═══ READING TEXT
All regular and alternate members shall be Supervisors of General
Assistance. In any appeal involving a local governmental unit whose
Supervisor of General Assistance is a member of the Committee, he shall
be replaced for that appeal by an alternate member designated by the
Chairman or President of the County Board, with the advice and consent
of the county board. In these counties not more than 3 of the 5 regular
appointees shall be members of the same political party unless the
political composition of the Supervisors of the General Assistance
precludes such a limitation. In these counties at least one member of the
Public Aid Committee shall be a person knowledgeable in the area of general
assistance and the regulations of the Illinois Department pertaining
thereto. If no member of the Committee possesses such knowledge, the
Illinois Department shall designate an employee of the Illinois Department
having such knowledge to be present at the Committee hearings to advise
the Committee.
In every county the County Board shall provide facilities for the
conduct of hearings on appeals under Article VI. All expenses incident
to such hearings shall be borne by the county except that in counties
under township organization in which the governing authority is a Board
of Commissioners (1) the salary and other expenses of the Commissioner
of Appeals shall be paid from General Assistance funds available for
administrative purposes, and (2) all expenses incident to such hearings
shall be borne by the township and the per diem and traveling expenses
of the township supervisors serving on the Public Aid Committee shall be
fixed and paid by their respective townships. In all other counties the
members of the Public Aid Committee shall receive the compensation and
expenses provided by law for attendance at meetings of the County Board.
In appeals under Article VI involving a governmental unit receiving
State funds, the Public Aid Committee and the Commissioner of Appeals
shall be bound by the rules and regulations of the Illinois Department
which are relevant to the issues on appeal, and shall file such reports
concerning appeals as the Illinois Department requests.
══════
WHAT THE EXERCISE ASKS: In the Public Aid Committee provisions, under what circumstance does the Illinois Department designate one of its employees to attend Committee hearings, and for what purpose?
═══ RECORD EXTRACTS
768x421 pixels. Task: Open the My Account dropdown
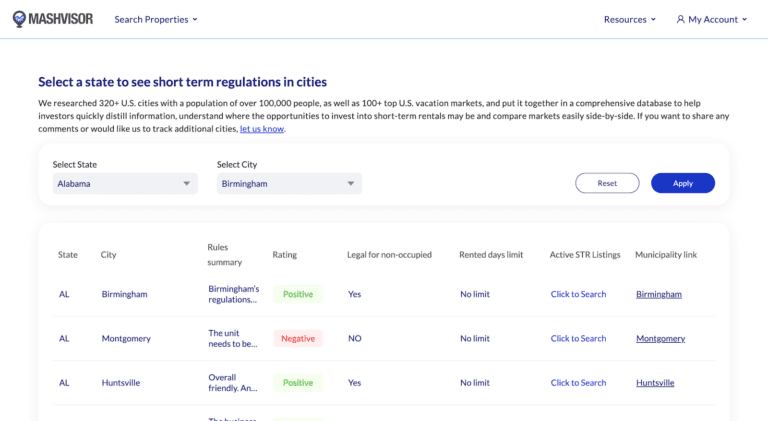[712, 19]
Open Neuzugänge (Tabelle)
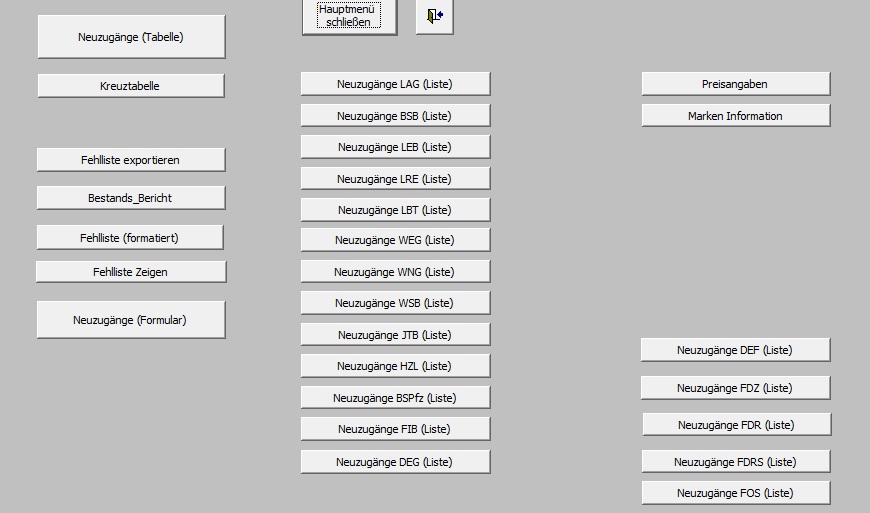Screen dimensions: 870x513 coord(131,37)
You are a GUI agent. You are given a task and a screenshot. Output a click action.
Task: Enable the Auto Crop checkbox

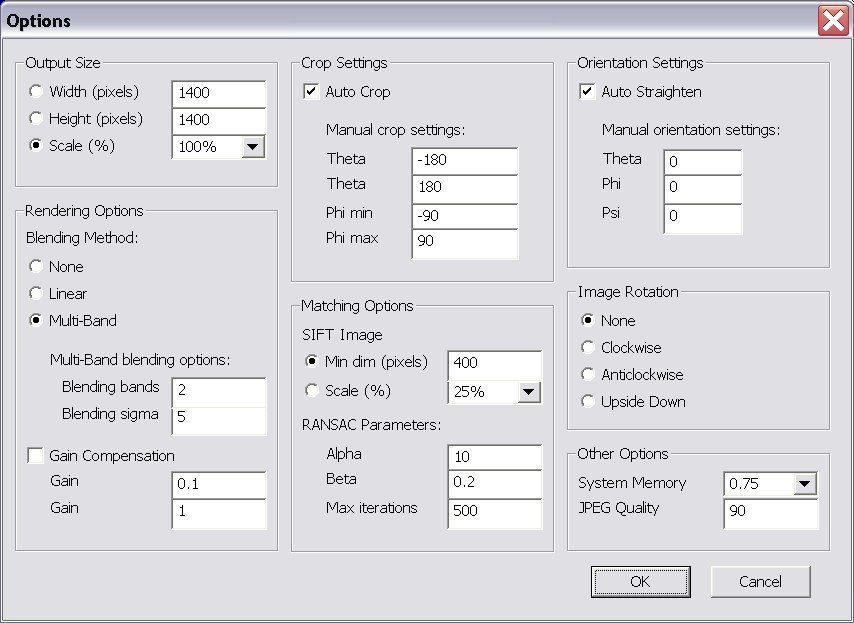tap(311, 92)
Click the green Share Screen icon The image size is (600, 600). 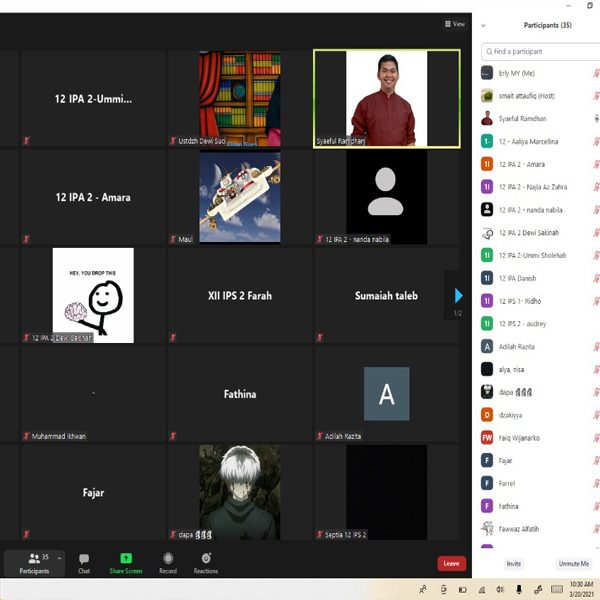pyautogui.click(x=126, y=561)
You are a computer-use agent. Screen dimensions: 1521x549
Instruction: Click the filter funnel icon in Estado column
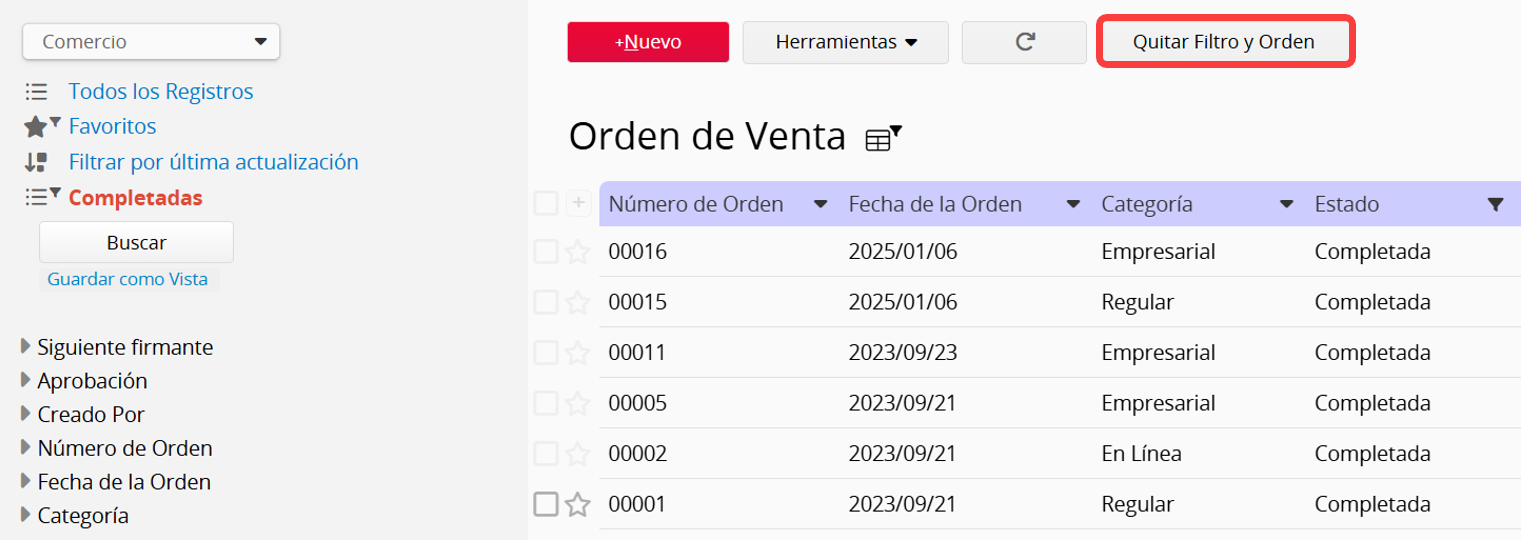[x=1495, y=204]
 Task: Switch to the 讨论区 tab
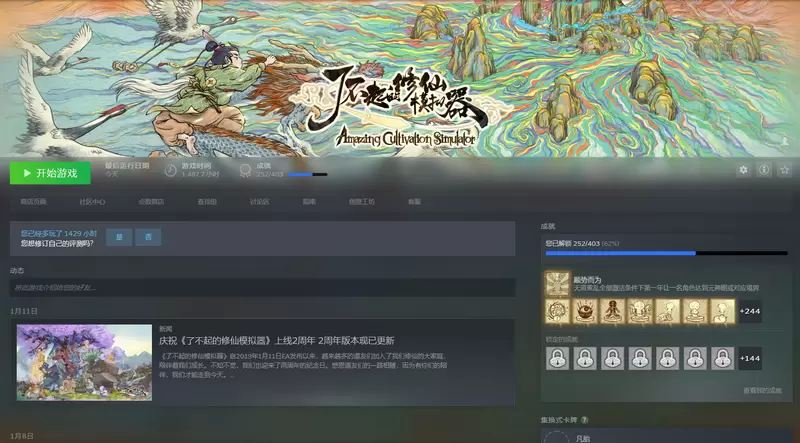[259, 202]
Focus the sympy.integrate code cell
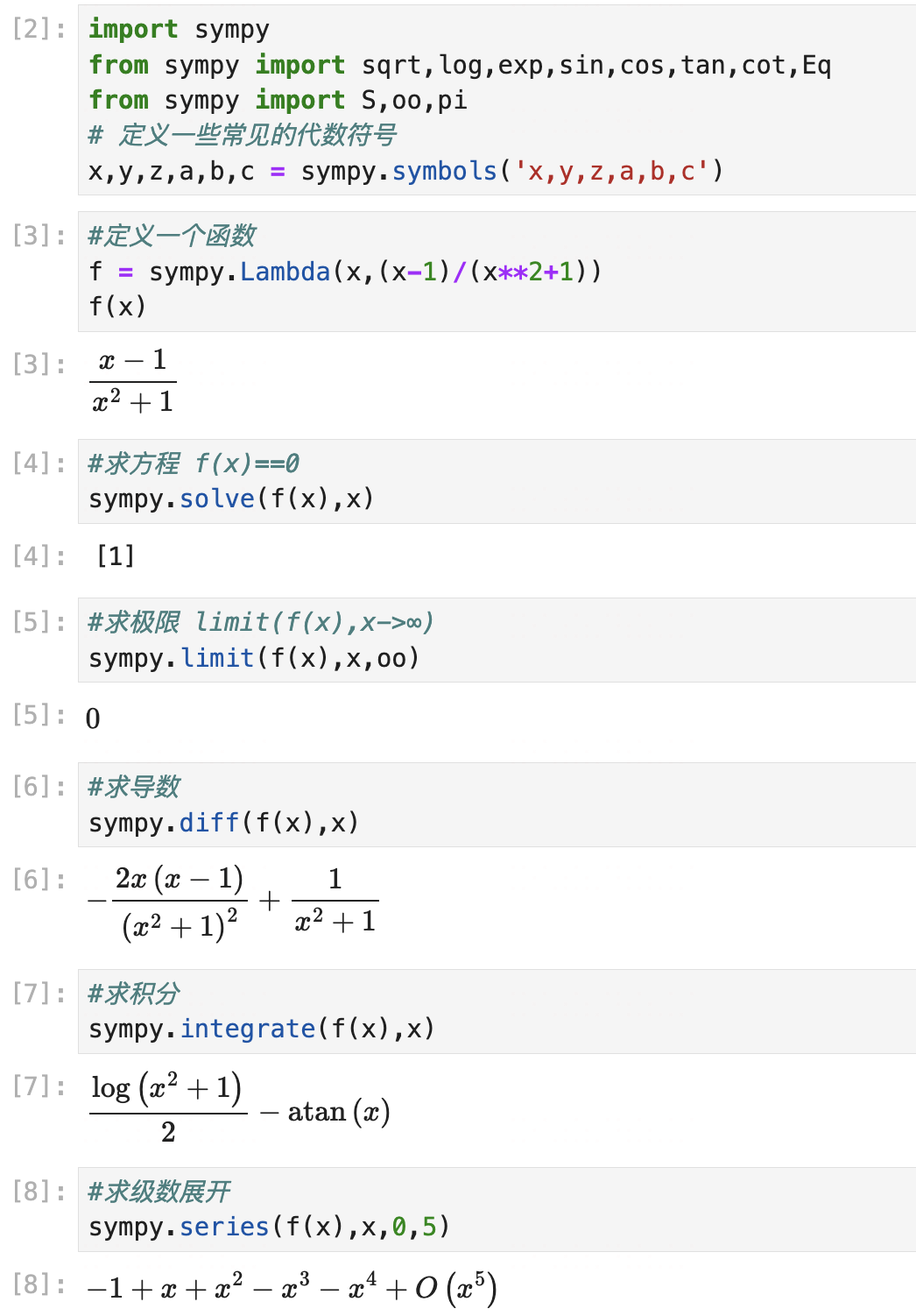Screen dimensions: 916x1316 pos(496,1012)
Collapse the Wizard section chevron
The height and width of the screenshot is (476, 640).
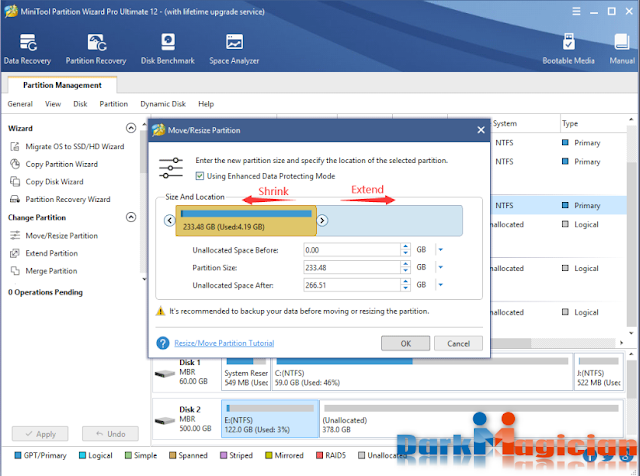[131, 128]
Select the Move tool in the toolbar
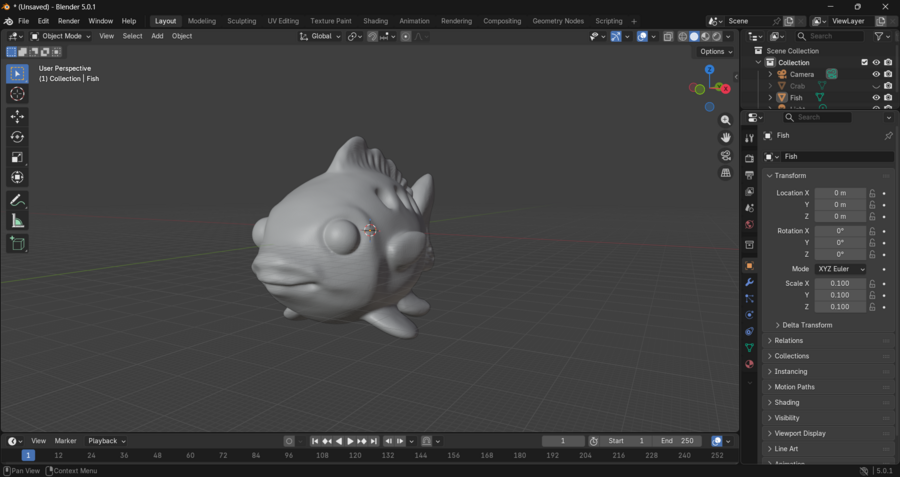Image resolution: width=900 pixels, height=477 pixels. 17,116
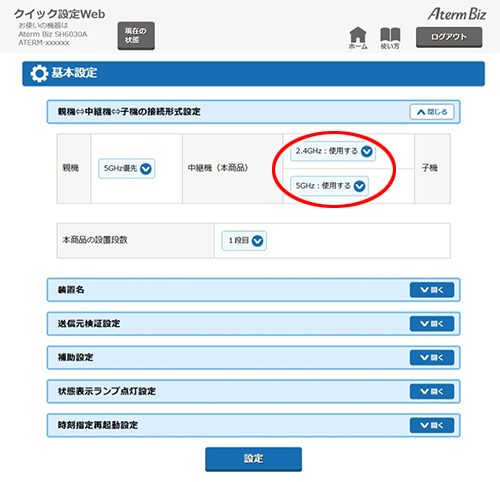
══════
TASK RESULT: The Illinois Department designates such an employee when no member of the Committee is knowledgeable in general assistance and the Department's regulations on it. That employee, who has this knowledge, attends the hearings to advise the Committee.